Somewhere in the back of my mind, I registered that this was probably a terrible idea. Having sex with Noel in the same conference room where we’d already had sex once before, during academy hours when anyone could knock on the door and demand entry.

But Noel’s mouth was on my neck and her body was pressed against mine and the drain was cycling between us in waves of shared sensation that made rational thought feel like a distant concept.

"Rome."

"Yeah?"

"If you tell anyone about this—"

"I won’t."

"Anyone."

"Noel. I won’t."

She believed me. I could feel it through the connection. The trust she was extending despite every instinct telling her not to.

I made a decision.

I pulled back just enough to look at her face. Her eyes were bright, her cheeks flushed, her lips swollen from kissing.

"What?" she demanded.

"Nothing. You’re just beautiful."

She blinked. Something complicated moved across her expression.

"Don’t say things like that."

"Why not?"

"Because it makes this harder."

"Makes what harder?"

"Pretending I don’t care about you."

I kissed her again. Softer this time. The drain pulsed between us, cycling warmth and want and something that felt dangerously close to genuine affection.

When we finally came up for air, she was looking at me like I was a puzzle she couldn’t quite solve.

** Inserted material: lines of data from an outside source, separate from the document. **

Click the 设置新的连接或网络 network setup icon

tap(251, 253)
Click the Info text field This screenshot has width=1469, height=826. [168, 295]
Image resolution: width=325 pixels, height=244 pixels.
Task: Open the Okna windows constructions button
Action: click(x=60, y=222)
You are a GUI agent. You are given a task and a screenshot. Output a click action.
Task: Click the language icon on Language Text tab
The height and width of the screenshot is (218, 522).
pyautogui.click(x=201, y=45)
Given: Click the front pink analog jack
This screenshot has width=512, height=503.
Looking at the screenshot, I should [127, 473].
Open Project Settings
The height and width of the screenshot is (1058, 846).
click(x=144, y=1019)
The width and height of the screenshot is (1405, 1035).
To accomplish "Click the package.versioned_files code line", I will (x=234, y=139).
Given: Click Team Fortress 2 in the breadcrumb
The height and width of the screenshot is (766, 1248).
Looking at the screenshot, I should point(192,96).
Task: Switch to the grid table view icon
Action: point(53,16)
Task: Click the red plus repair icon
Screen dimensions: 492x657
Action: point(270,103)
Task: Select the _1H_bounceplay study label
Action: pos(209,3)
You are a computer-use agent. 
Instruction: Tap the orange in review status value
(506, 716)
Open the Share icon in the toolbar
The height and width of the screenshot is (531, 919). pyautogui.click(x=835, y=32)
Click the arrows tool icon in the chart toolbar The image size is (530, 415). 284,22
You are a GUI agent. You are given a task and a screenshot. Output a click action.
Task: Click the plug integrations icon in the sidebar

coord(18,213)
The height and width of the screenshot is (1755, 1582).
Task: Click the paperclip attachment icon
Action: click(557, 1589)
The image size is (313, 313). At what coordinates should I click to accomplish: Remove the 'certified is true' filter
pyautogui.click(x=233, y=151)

"You’re not what I expected," she said.

"What did you expect?"

"Someone easier to hate."

"Disappointed?"

"Confused." She traced a line down my chest. "You should be exactly what everyone says you are. A playboy coasting on family money. An arrogant waste of potential. The villain of someone else’s story."

"Maybe I am all those things."

"Maybe. But you’re also something else. Something I can’t figure out."

"Does that bother you?"

"Immensely."

I pulled her close again. Felt her melt against me despite her best efforts to stay rigid.

"Welcome to the club," I said. "I can’t figure me out either."

She laughed again. That same rare sound that made everything worth the complications.

We didn’t leave the conference room for another two hours.